Information : le retour de la censure ?

Information : le retour de la censure ?

 

Macron veut une institution pour  lutter contre les fausses nouvelles. Tout cela renvoie en outre au concept d’objectivité ou de vérité qui est particulièrement subjectif. Ce problème est toutefois complètement ingérable car l’intox est pratiquée partout. En premier, lors des campagnes électorales et pour  à peu près tous les candidats. La plupart des promesses relèvent  en effet de l’intox et mériteraient d’être sanctionnées quand elles ne sont pas suivies d’effet. Une perspective illusoire évidemment car c’est ce qui caractérise le système politique et même les fondements de notre démocratie. Comment en effet être élu sans promesses dont beaucoup constituent des illusions. En dehors des périodes électorales, le pouvoir lui-même ne cesse de diffuser de fausses  informations par exemple sur les perspectives de croissance, sur le budget, sur l’efficacité des institutions, sur le chômage, et sur nombre de questions socio économiques (voir par exemple les critiques de la cour des comptes sur le budget 2019). . Il y a aussi les médias- pour la  plupart dans les mains des financiers- qui ne cessent d’intoxiquer l’opinion avec des analyses très orientées, approximatives voire manipulatrices. Dans le journal Le Point, on apprend que plusieurs journalistes ont rencontré Emmanuel macro à propos de la gestion des fausses nouvelles. Mais une gestion qui pourrait signifier une certaine forme de censure qui inquiète les médias. D’après le point, Emmanuel Macron a assuré que « le bien public, c’est l’information. Et peut-être que c’est ce que l’État doit financer. (…) Le bien public, c’est l’information sur BFM, sur LCI, sur TF1, et partout. Il faut s’assurer qu’elle est neutre, financer des structures qui assurent la neutralité ». En gros, « il voudrait qu’une sorte de conseil, d’organisme, se charge de la vérification. Comme s’il y avait une part du journalisme qui consistait à vérifier des choses, et une autre part qui consisterait à raconter n’importe quoi »,

Cet organisme serait financé par des fonds publics, ce qui serait synonyme d’une nationalisation « partielle et de l’intérieur d’une partie des journaux ». Une idée « complètement délirante », selon le directeur du Point. De plus, l’instauration de la loi « fake news », qui ne concerne que des périodes électorales délimitées et « place les pouvoirs publics en situation de délimiter le vrai et le faux », précise-t-il, donne une autre lecture aux propos tenus par le président.

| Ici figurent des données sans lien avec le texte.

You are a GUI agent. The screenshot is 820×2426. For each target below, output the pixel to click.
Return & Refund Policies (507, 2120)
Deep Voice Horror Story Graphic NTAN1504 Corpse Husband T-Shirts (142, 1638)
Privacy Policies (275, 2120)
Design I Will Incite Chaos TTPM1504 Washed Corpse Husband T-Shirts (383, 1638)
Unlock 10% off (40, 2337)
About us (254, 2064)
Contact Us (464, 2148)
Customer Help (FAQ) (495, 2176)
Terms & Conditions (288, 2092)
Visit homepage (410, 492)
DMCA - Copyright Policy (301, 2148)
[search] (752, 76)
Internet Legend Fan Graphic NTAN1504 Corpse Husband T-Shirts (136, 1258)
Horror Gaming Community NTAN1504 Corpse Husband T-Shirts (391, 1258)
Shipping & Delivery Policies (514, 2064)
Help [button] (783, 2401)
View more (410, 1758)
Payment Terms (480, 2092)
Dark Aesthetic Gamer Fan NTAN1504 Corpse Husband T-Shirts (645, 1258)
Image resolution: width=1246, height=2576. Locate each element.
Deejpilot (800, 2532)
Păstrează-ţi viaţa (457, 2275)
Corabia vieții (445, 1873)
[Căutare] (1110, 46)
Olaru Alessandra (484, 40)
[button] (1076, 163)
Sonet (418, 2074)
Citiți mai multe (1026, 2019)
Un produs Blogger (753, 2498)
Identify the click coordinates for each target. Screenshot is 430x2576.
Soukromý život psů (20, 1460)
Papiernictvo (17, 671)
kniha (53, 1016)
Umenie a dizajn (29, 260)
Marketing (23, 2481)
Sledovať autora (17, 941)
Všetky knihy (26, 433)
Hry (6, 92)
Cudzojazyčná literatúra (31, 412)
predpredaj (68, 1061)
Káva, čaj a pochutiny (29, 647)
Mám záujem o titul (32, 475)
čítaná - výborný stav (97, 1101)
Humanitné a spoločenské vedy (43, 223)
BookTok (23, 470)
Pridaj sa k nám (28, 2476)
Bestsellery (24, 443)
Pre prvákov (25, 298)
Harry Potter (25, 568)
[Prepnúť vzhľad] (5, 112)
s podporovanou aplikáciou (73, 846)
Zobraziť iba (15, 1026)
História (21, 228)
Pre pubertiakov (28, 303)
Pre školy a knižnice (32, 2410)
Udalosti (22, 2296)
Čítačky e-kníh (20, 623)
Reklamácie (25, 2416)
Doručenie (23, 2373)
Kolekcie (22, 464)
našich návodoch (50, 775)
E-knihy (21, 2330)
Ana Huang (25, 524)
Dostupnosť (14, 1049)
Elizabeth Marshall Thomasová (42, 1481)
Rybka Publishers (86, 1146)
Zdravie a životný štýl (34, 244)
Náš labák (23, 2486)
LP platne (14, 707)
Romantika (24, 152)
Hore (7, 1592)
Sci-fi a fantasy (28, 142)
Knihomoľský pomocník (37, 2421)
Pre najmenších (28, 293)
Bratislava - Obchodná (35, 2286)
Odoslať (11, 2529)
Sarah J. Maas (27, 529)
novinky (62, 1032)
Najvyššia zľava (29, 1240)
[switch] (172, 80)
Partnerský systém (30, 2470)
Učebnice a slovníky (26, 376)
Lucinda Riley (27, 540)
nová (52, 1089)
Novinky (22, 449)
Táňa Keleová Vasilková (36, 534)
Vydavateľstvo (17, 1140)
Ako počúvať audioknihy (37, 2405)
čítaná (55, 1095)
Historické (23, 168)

« Les propos du chef de l’État commencent à se comprendre de manière un peu différente,  On se dit ‘est-ce qu’il ne va pas y avoir une espèce de CSA de la presse ? » Une idée que réfute totalement le directeur du Point : « Je suis désolé, mais non ! Non, non, non, non, non, non, non, serine-t-il. Nous sommes responsables devant nos lecteurs. Si nous écrivons n’importe quoi, nos lecteurs vont nous sanctionner. Ils ne vont plus nous acheter ».

 

Presse : des «comités d’éthique »…… ou de censure ! (Riester)

Presse : des «comités d’éthique »…… ou de censure ! (Riester)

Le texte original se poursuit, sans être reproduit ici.